Euro-denominated stablecoins have quietly become the strongest segment of the non-USD market, standing out at a time when most other currency-backed stablecoins continue to lose ground.
New data shared by Artemis shows a decisive shift in supply composition, with euro-based tokens dominating the chart as other currencies shrink in relative presence.
EURC Drives the Trend with a Sharp Rise to €287 Million
The standout performer is EURC, which has climbed to €287 million, making it the only non-USD asset class showing clear upward momentum.

The chart illustrates this transition clearly: while supply tied to currencies such as the Indonesian rupiah, Singapore dollar, Turkish lira, yen, and Brazilian real has thinned over the years, the euro segment has expanded to occupy nearly the entire non-USD stablecoin share.

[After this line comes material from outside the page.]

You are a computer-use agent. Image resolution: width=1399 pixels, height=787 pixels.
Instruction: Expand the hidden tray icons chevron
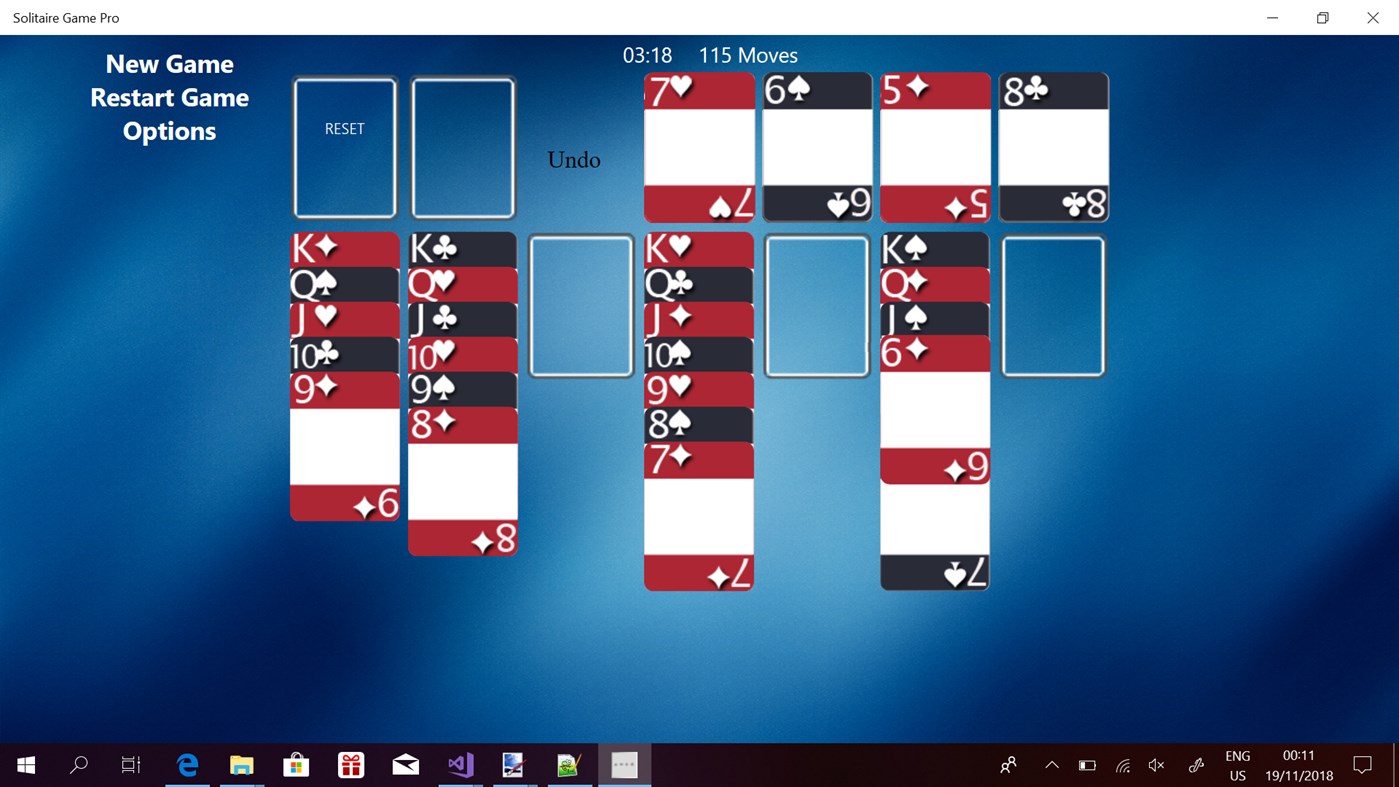click(1052, 763)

The visual trend underscores how the euro has quietly become the preferred alternative for on-chain liquidity outside the dollar, benefiting from consistent demand and a growing role in cross-border settlement and digital payments.
A Lone Bright Spot in a Contracting Non-USD Stablecoin Landscape
With other non-USD stablecoins drifting downward, EURC’s growth signals a shift in market preference toward stability, regulatory clarity, and regional adoption within Europe. While the broader non-USD stablecoin sector remains muted, euro-backed supply continues to strengthen, positioning EURC as the clear leader and the only bright spot in this category.